**Assignment 1:**
Can you retype the portion of the Federal Reserve article that opens with the words containing "In March 2021, the" and closes with "the dot-plot graph."?
**Assignment 2:**
Answer these questions from the article on Federal Reserve projections:
(a) What was the actual interest rate in 2022?
(b) What was the highest long-run rate any FOMC member projected?
(c) According to David Hay, what share of the time has the Fed gotten interest rate projections right?
**Assignment 3:**
Which words does the article on Federal Reserve projections put in quotation marks to describe inflation? List every one.

**Extract provided:**
The Federal Reserve Should Invest in a Dartboard

Most people believe members of the Federal Reserve are highly trained experts who are imminently qualified to run monetary policy.  Guided by this perception, the mainstream treats Fed pronouncements as gospel. But if you compare Fed projections to actual outcomes, it looks like they’re just guessing. In fact, you would probably get more accurate results throwing darts at a dartboard.

Now, it may seem a little presumptuous for me to question the knowledge of these highly trained economists. I mean, they have that job and I’m over here writing articles. But think about how wrong these people have been.

We all remember “transitory” inflation.

Surprise!

Fast-forward 18 months and “transitory” has morphed into “sticky” and “persistent.”

If Fed members’ jobs depended on them being right, the whole lot of them would be in the unemployment line.

And that’s not the only recent Fed projection that was wildly wrong.

In March 2021, the Federal Open Market Committee (FOMC) released a “dot plot” projecting the trajectory of interest rates over the following several years.

Their guesses weren’t even in the ballpark.

As you can see from the dot plot, most of the FOMC members thought interest rates would still be at zero in 2022. A couple of members predicted a quarter percent, and one said half a percent.

The actual 2022 rate was 1.75%.

In 2023, the vast majority of FOMC members thought the rate would still be zero percent. Two projected it would rise to 1% and there were five who said it would be between a quarter percent and three-quarter percent. The actual rate – over 5%. As you can see, the actual rate doesn’t even fit on the dot-plot graph.

They also have a category they called “longer run.” The highest anybody on the FOMC saw rates climbing in the long-term was 3%. The vast majority were locked in at 2.5%.

The FOMC released a new dot plot after the June meeting, projecting that rates would climb even higher than recently anticipated, and that they would stay higher longer.

During the post-meeting press conference, Powell doubled down on the hawkishness, saying he doesn’t see rate cuts in the near future, and perhaps not for years.

It will be appropriate to cut rates at such time as inflation is coming down really significantly. And again, we’re talking about a couple of years out. As anyone can see, not a single person on the committee wrote down a rate cut this year, nor do I think it is at all likely to be appropriate.”

If I were you, I’d throw that dot plot in the garbage.

According to fund manager David Hay, the Fed has only gotten interest rate projections right 37% of the time. And as Hay pointed out, “They control interest rates!”

**Input data:**
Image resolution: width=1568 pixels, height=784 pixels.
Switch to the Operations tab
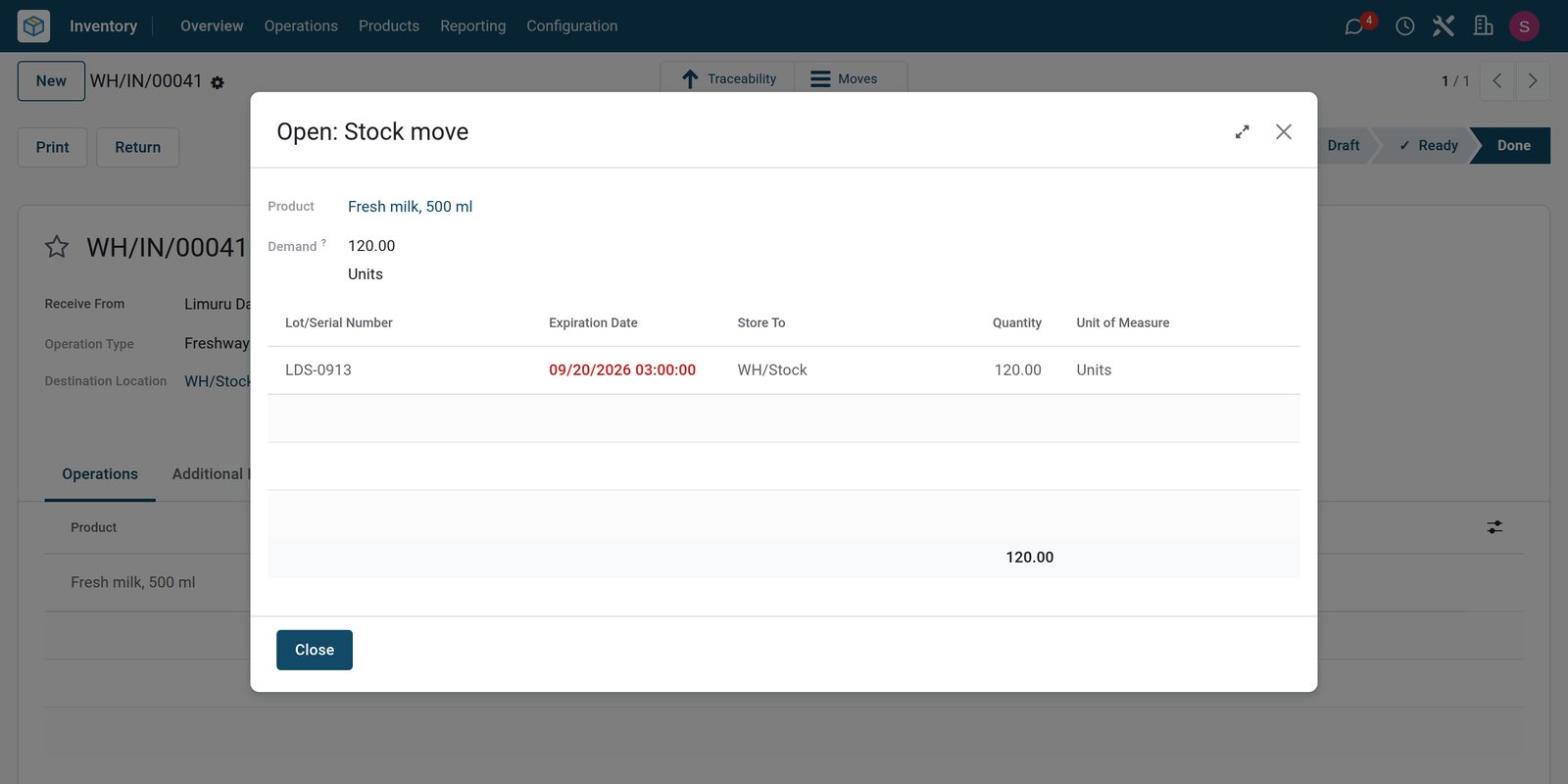tap(100, 474)
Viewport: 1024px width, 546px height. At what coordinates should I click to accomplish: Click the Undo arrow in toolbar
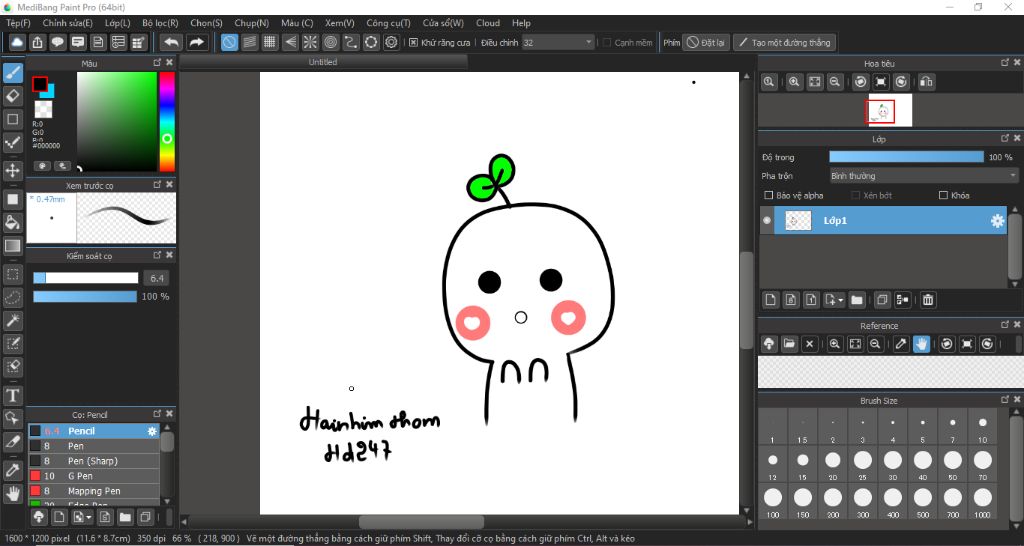pyautogui.click(x=171, y=42)
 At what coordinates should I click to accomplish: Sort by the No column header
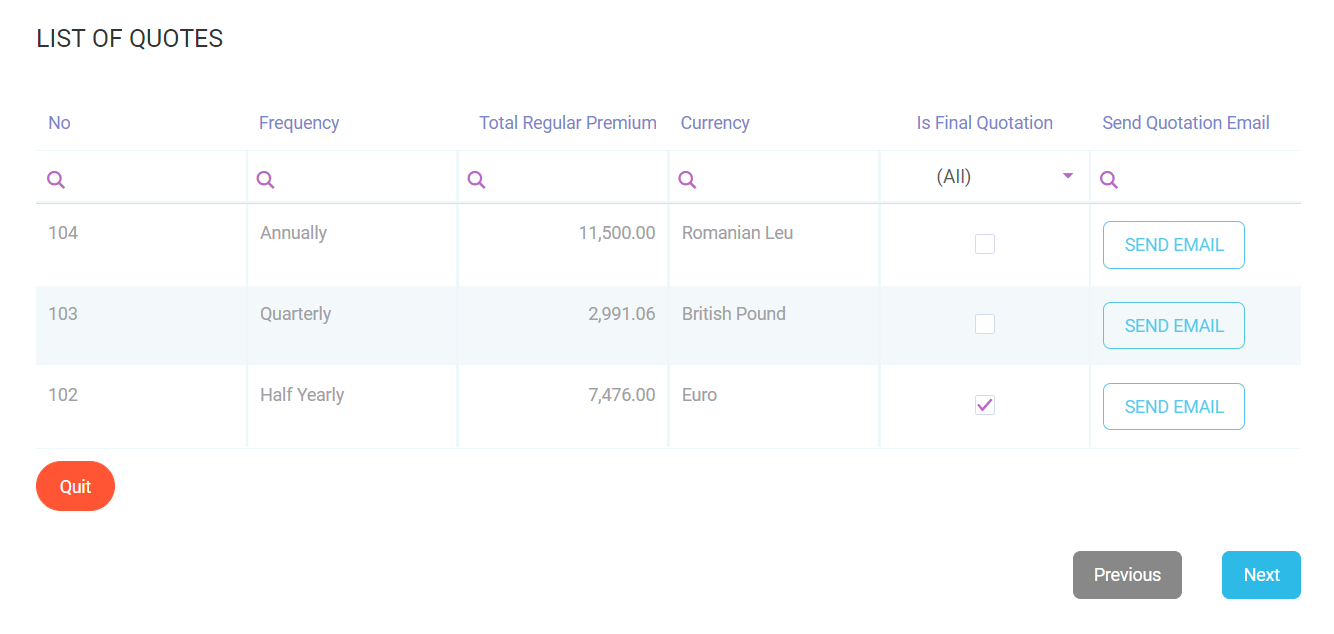(59, 123)
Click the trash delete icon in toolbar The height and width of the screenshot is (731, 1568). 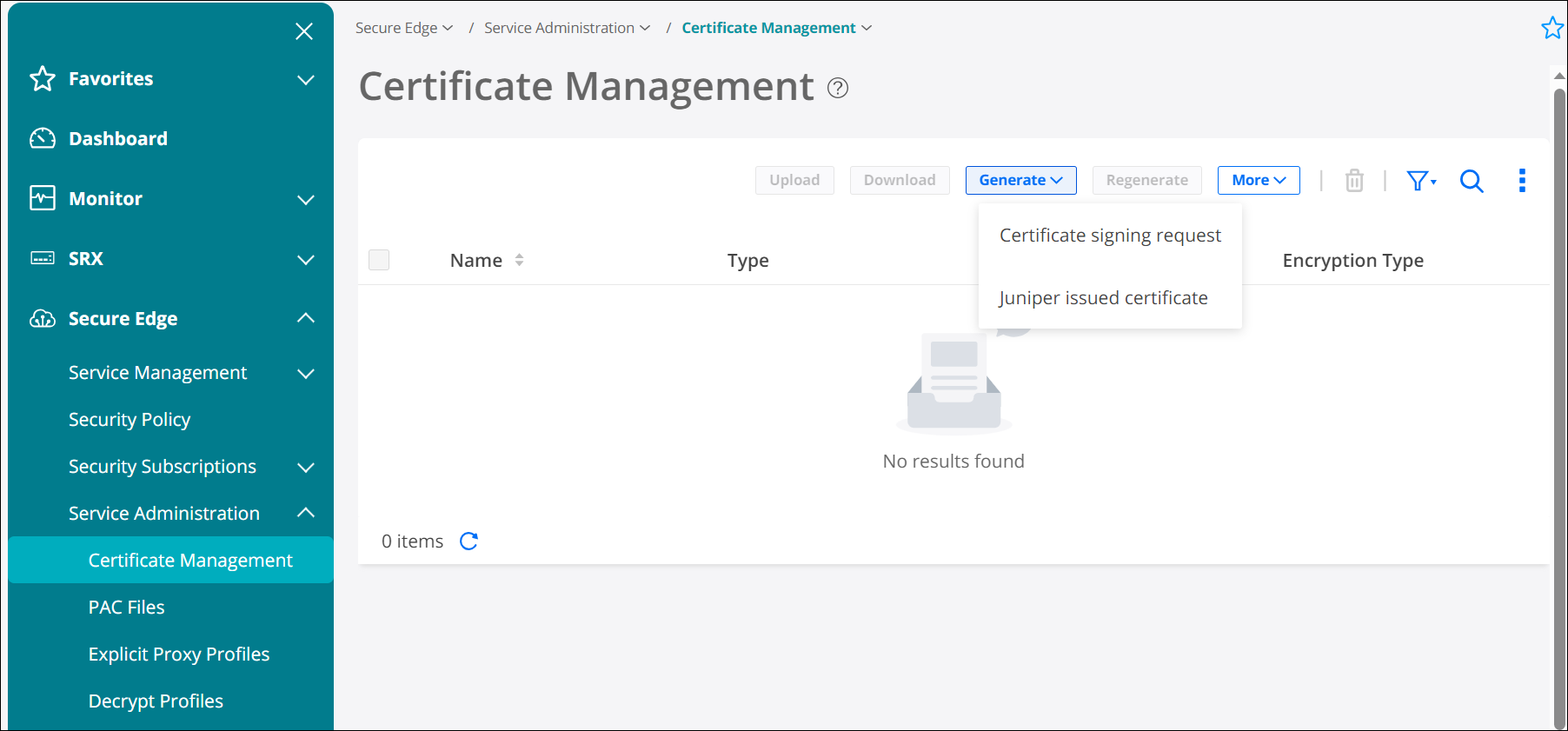[x=1353, y=181]
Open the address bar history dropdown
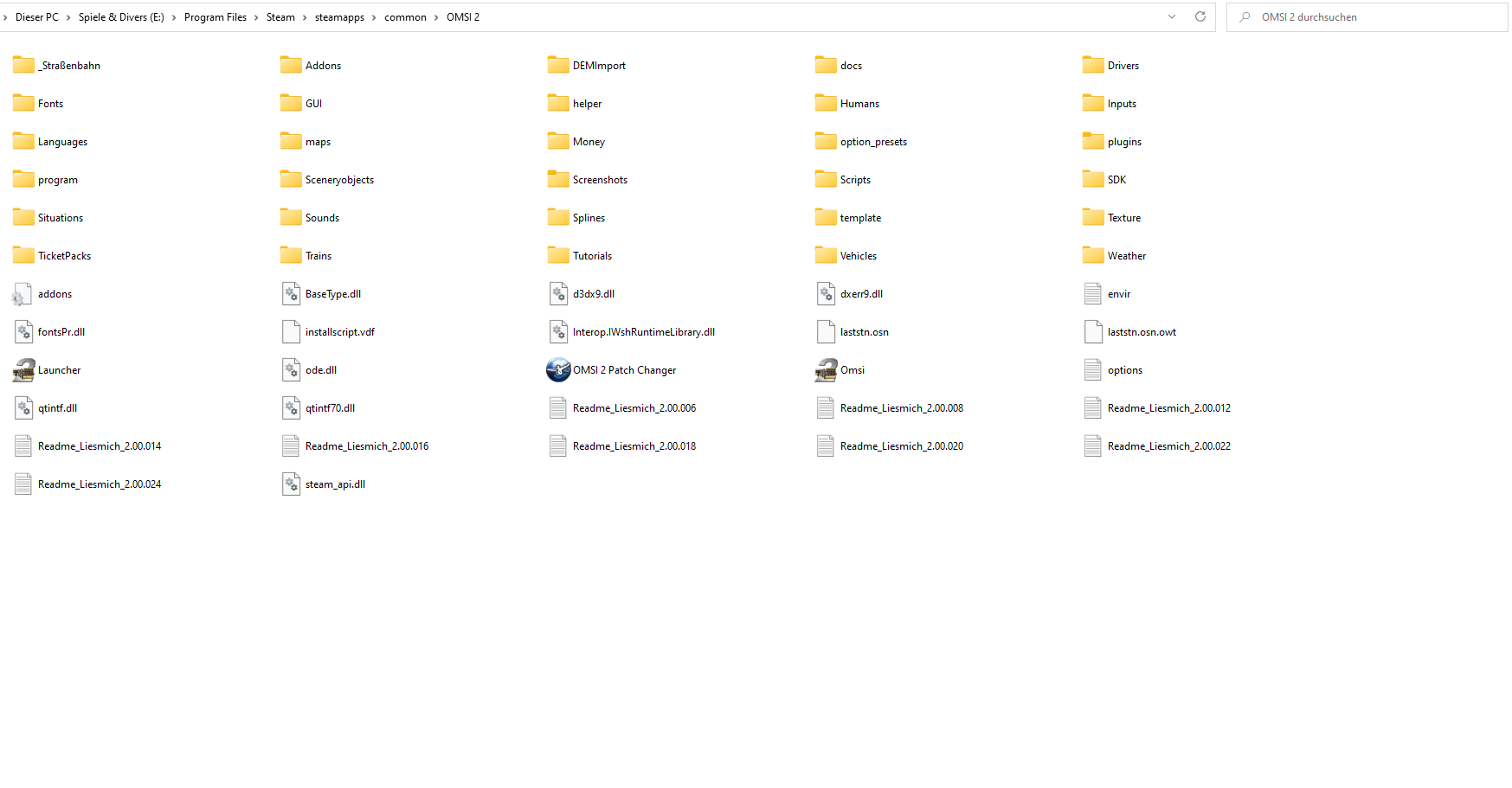 coord(1172,16)
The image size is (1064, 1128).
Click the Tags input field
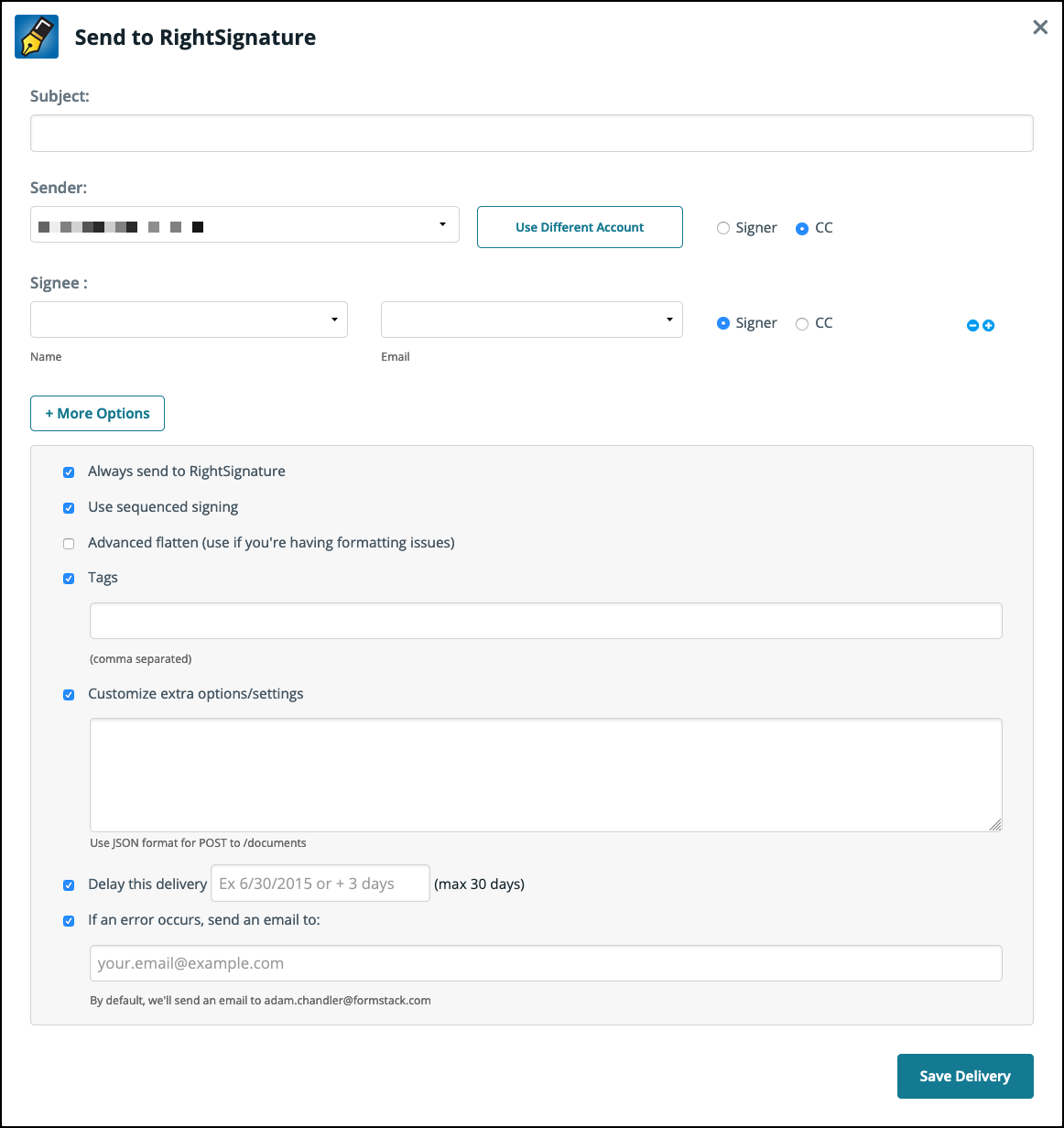coord(546,621)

**Expected answer 1:**
In March 2021, the Federal Open Market Committee (FOMC) released a “dot plot” projecting the trajectory of interest rates over the following several years.

Their guesses weren’t even in the ballpark.

As you can see from the dot plot, most of the FOMC members thought interest rates would still be at zero in 2022. A couple of members predicted a quarter percent, and one said half a percent.

The actual 2022 rate was 1.75%.

In 2023, the vast majority of FOMC members thought the rate would still be zero percent. Two projected it would rise to 1% and there were five who said it would be between a quarter percent and three-quarter percent. The actual rate – over 5%. As you can see, the actual rate doesn’t even fit on the dot-plot graph.

**Expected answer 2:**
(a) 1.75%
(b) 3%
(c) 37%

**Expected answer 3:**
transitory
sticky
persistent